Opposition supporters erupted into cheers at their party headquarters in Bangkok as television stations announced the news. Yingluck later said that she was talking to form a coalition government and already discussed with the smaller Chart Thai Pattana.

The result means the end of Abhisit’s government, which took power after a court ruling deposed another Thaksin supporter.

Since then mass protests by Red Shirts loyal to the exiled former prime minister disrupted Thai life for much of last year, sparking a military crackdown that left more than 90 dead.

Thaksin himself was toppled by the army in 2006 following demonstrations by Yellow Shirts hostile to his government. He retained support among the poor, especially in rural areas, thanks to his introduction of cheap healthcare and microcredit schemes.

His most fierce opponents, from the urban upper and middle classes, accuse him of corruption and authoritarianism and say he was a threat to the monarchy.

Yingluck Shinawatra is now set to become Thailand's first-ever female prime minister. She is a 44-year-old entrepreneur and political novice described by Thaksin as his "clone".

Ahead of the poll, army chief Prayut Chan-O-Cha promised not to interfere. But he is known to be an anti-Thaksin monarchist and called on voters to support the “right people” shortly before the vote.

The Democrats changed electoral law in the months before the vote, raising the number of MPs to 500, 375 elected by constituencies and 125 by proportional representation from party lists. The changes were favoured their party, which was also helped by the ban on about 100 of Peua Thai’s leading members instituted after the 2006 coup.

The official result must be announced within seven working days of the vote and the new parliament must meet before 2 August, electing a prime minister within a further 30 days.

> [EXTRACTED INFORMATION]:

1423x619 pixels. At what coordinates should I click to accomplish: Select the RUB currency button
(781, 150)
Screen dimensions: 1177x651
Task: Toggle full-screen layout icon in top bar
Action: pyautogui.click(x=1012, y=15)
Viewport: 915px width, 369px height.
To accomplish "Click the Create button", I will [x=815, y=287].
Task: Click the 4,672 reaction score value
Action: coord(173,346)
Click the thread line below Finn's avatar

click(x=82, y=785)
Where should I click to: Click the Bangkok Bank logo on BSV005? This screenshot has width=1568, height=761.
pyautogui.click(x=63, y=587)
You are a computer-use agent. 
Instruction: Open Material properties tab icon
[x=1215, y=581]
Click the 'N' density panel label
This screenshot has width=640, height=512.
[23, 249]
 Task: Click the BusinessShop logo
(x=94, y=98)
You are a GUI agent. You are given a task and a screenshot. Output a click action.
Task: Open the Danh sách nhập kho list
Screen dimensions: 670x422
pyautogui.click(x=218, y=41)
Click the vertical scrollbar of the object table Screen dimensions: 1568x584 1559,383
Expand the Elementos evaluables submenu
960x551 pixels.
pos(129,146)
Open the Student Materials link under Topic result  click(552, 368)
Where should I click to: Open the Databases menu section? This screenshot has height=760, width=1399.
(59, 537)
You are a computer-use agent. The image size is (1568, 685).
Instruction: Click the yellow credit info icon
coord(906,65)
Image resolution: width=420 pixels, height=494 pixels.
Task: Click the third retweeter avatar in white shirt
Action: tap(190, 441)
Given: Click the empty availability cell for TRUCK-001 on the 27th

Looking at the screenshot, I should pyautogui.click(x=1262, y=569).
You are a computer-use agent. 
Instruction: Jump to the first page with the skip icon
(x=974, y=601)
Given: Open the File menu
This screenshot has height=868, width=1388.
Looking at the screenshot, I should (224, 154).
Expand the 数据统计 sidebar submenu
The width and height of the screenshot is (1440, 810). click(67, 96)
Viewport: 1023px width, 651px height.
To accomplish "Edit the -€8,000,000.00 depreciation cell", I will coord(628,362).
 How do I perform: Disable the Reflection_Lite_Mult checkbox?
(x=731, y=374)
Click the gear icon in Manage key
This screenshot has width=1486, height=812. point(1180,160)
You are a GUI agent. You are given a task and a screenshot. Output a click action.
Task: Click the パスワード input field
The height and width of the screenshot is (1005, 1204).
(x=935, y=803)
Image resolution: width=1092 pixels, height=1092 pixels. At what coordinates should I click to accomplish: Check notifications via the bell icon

> [GIVEN EXERCISE A]:
Using the Thai election article, answer these:
(i) How old is Yingluck Shinawatra?
(ii) In what year was Thaksin toppled by the army?
(iii) Before what date must the new parliament meet?
> [GIVEN EXERCISE B]:
Reproduce the passage of the Thai election article from "Since then mass" to "and microcredit schemes.", word for word.

> [EXERCISE RESPONSE A]:
(i) 44
(ii) 2006
(iii) 2 August

> [EXERCISE RESPONSE B]:
Since then mass protests by Red Shirts loyal to the exiled former prime minister disrupted Thai life for much of last year, sparking a military crackdown that left more than 90 dead.

Thaksin himself was toppled by the army in 2006 following demonstrations by Yellow Shirts hostile to his government. He retained support among the poor, especially in rural areas, thanks to his introduction of cheap healthcare and microcredit schemes.